Forderung

Eine Forderung ist der Anspruch eines Gläubigers auf Erbringung einer bestimmten Leistung, der aus einem vertraglichen, gesetzlichen oder öffentlich-rechtlichen Schuldverhältnis entstanden ist. Im Unternehmen bilden Forderungen einen Vermögensgegenstand, der in einer Bilanz im Rahmen des Aktivvermögens gesondert auszuweisen ist.

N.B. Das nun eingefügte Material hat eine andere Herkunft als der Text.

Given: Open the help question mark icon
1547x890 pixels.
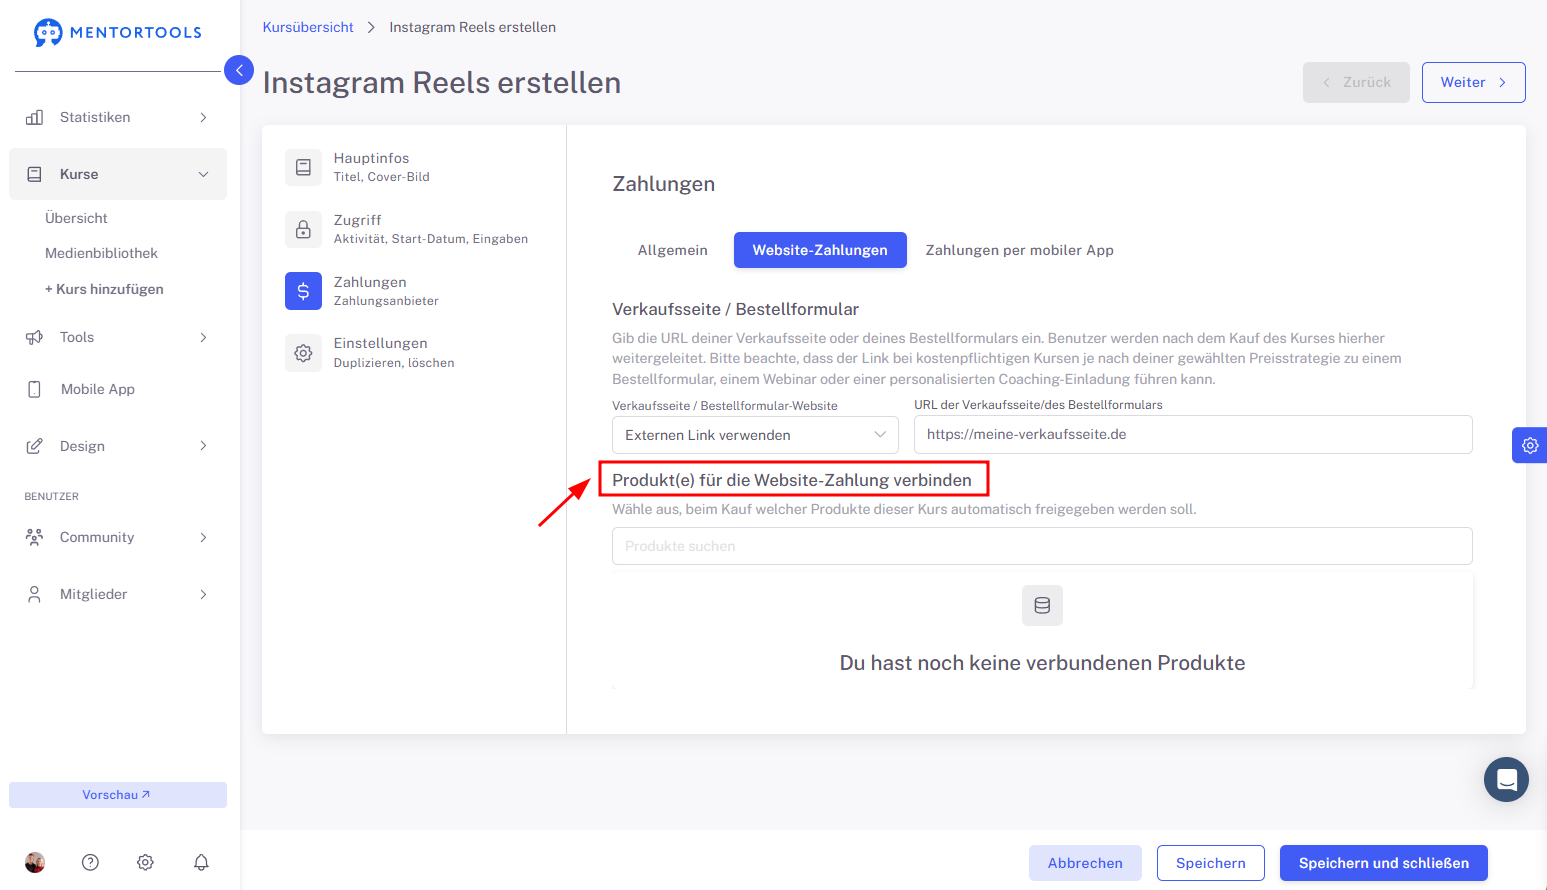Looking at the screenshot, I should click(90, 862).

Schuldrechtlicher Anspruch des Gläubigers

Eine Forderung ist der Anspruch eines Gläubigers, der aus einem vertraglichen, gesetzlichen oder öffentlich-rechtlichen Schuldverhältnis entstanden ist. Ein Anspruch ist gem. § 194 Abs. 1 BGB das Recht, von einem anderen ein Tun oder Unterlassen zu verlangen. Ein solches Recht kann auf jede mögliche Handlung, Abgabe einer Willenserklärung oder Leistung gerichtet sein, z.B. auf die Entrichtung einer Geldzahlung als Gegenleistung für die Lieferung einer Sache im Falle eines Kaufvertrages. Während sich Ansprüche auch aus absoluten Rechten (z.B. aus Eigentum oder Besitz an einer Sache) ergeben können, resultiert eine Forderung immer aus einem vertraglichen, gesetzlichen oder öffentlich-rechtlichen Schuldverhältnis. Eines der wesentlichen Merkmale eines Anspruchs ist die Möglichkeit, diesen im Wege eines gerichtlichen Mahnverfahrens oder mittels einer Klage gerichtlich geltend zu machen und gegen den Schuldner einen Vollstreckungstitel zu erlangen. Der Schuldner kann jedoch ggf. eine Einrede oder Einwendungen gegen die Forderung erheben, z.B. die Einrede der Verjährung.

Abtretung einer Forderung

Eine Forderung kann mittels einer Abtretungserklärung (Muster) ohne Mitwirkung des Schuldners vom bisherigen Gläubiger (Zedent) auf einen neuen Gläubiger (Zessionar) übertragen werden. Die Abtretung bedarf keiner besonderen Form, aber zum Nachweis gegenüber dem Schuldner (Schuldnerschutz) ist die Schriftform empfehlenswert.

Forderungsmanagement

In Unternehmen sind einzelne Mitarbeiter oder ganze Abteilungen mit dem Forderungsmanagement befasst, um den Umgang mit den Forderungen gegenüber Kunden von der Entstehung bis zur Befriedigung zu planen, organisieren und zu kontrollieren. Dadurch sollen Forderungsausfälle möglichst minimiert werden, um die Liquidität des Unternehmens zu bewahren.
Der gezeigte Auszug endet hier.